Directions for this task » Every record shown below should be duplicated exactly.

# # #

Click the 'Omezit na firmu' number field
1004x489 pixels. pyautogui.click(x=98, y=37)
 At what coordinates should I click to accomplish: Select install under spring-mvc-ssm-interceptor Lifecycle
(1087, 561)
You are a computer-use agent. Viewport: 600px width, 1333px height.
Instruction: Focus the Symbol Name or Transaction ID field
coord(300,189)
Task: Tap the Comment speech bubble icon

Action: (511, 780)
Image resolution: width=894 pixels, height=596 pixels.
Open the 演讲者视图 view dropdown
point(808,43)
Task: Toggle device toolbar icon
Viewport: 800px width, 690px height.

# # #

Reply to the exercise »
Click the 'Omezit na firmu' number field
1004x489 pixels. pyautogui.click(x=98, y=37)
 At what coordinates should I click to accomplish: Select install under spring-mvc-ssm-interceptor Lifecycle
(1087, 561)
You are a computer-use agent. Viewport: 600px width, 1333px height.
Instruction: Focus the Symbol Name or Transaction ID field
coord(300,189)
Task: Tap the Comment speech bubble icon

Action: (511, 780)
Image resolution: width=894 pixels, height=596 pixels.
Open the 演讲者视图 view dropdown
point(808,43)
Task: Toggle device toolbar icon
Viewport: 800px width, 690px height.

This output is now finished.